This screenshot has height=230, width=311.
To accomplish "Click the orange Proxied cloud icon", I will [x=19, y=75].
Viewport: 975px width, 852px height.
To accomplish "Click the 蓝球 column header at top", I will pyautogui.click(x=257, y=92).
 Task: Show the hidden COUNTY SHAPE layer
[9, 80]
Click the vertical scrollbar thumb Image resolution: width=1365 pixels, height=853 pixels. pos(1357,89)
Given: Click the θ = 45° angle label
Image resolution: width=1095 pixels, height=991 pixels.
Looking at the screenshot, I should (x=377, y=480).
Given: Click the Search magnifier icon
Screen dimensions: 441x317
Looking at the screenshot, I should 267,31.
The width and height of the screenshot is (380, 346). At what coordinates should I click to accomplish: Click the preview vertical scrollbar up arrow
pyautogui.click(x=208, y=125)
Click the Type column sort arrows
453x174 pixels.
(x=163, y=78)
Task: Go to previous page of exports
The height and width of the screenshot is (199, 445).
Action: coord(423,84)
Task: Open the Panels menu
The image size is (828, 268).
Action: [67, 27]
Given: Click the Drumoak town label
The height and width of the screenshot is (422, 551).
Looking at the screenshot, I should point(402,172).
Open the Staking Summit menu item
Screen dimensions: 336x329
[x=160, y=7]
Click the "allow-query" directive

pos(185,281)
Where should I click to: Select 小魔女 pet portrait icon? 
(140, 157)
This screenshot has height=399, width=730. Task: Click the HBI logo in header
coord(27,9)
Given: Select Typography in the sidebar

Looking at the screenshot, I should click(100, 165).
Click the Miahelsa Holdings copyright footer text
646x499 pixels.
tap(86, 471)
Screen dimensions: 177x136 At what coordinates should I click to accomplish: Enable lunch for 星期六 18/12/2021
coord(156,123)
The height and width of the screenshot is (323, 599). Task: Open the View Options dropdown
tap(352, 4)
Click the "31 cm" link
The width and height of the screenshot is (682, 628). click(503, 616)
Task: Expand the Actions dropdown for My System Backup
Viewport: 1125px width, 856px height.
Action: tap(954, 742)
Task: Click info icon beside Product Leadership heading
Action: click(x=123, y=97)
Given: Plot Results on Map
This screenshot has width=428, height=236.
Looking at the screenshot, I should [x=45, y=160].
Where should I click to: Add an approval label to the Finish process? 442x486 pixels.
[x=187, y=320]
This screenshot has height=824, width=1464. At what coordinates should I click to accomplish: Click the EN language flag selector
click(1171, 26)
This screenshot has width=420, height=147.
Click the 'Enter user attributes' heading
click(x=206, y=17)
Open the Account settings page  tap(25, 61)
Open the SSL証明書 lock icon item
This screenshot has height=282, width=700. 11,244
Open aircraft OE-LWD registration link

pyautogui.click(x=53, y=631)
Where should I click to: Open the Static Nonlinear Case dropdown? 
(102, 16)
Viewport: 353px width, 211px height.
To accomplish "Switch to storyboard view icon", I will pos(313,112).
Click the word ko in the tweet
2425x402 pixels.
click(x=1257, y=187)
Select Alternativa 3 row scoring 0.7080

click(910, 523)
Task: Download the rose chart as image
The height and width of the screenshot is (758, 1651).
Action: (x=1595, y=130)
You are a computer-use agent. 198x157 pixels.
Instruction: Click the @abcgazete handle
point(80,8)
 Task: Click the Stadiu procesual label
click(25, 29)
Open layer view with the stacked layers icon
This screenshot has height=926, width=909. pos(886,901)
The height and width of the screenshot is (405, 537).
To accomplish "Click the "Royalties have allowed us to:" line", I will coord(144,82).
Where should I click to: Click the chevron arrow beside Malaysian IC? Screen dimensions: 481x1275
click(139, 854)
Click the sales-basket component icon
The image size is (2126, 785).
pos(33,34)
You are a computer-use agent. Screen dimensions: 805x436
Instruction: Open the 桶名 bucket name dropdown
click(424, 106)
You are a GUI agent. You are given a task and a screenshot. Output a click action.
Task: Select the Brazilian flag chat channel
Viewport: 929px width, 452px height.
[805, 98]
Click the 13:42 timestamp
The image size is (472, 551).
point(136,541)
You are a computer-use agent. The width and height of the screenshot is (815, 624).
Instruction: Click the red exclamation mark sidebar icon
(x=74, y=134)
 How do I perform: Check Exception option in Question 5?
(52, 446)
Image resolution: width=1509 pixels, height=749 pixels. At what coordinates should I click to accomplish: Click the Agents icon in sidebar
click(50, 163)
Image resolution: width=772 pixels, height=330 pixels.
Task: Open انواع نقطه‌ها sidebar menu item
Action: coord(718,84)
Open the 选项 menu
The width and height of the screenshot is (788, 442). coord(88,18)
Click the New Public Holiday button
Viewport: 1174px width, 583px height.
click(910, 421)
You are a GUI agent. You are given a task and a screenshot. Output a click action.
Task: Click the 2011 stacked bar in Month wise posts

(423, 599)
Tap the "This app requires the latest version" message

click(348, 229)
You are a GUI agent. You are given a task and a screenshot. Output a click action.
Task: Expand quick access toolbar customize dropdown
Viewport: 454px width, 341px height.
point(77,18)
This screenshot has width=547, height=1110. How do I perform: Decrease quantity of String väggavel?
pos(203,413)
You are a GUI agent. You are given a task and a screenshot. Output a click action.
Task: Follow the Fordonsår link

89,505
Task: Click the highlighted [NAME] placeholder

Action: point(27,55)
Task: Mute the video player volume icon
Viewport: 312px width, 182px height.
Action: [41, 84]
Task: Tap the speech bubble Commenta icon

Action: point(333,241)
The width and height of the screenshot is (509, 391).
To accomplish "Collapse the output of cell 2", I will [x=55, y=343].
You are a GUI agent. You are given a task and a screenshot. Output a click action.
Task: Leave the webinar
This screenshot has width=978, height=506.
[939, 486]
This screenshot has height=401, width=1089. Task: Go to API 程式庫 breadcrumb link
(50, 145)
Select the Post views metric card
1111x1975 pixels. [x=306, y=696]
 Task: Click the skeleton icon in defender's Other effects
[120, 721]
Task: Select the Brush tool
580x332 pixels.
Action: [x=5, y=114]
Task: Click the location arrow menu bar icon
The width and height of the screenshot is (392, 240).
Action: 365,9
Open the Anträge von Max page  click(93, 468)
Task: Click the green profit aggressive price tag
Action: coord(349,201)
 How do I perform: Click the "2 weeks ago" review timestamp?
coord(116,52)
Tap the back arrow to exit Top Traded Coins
_ _ _ _ _
### Task brief
Your task is to return each line of the data above that contains the string "Expand".

### Written solution
Task: Expand the Actions dropdown for My System Backup
Task: Expand quick access toolbar customize dropdown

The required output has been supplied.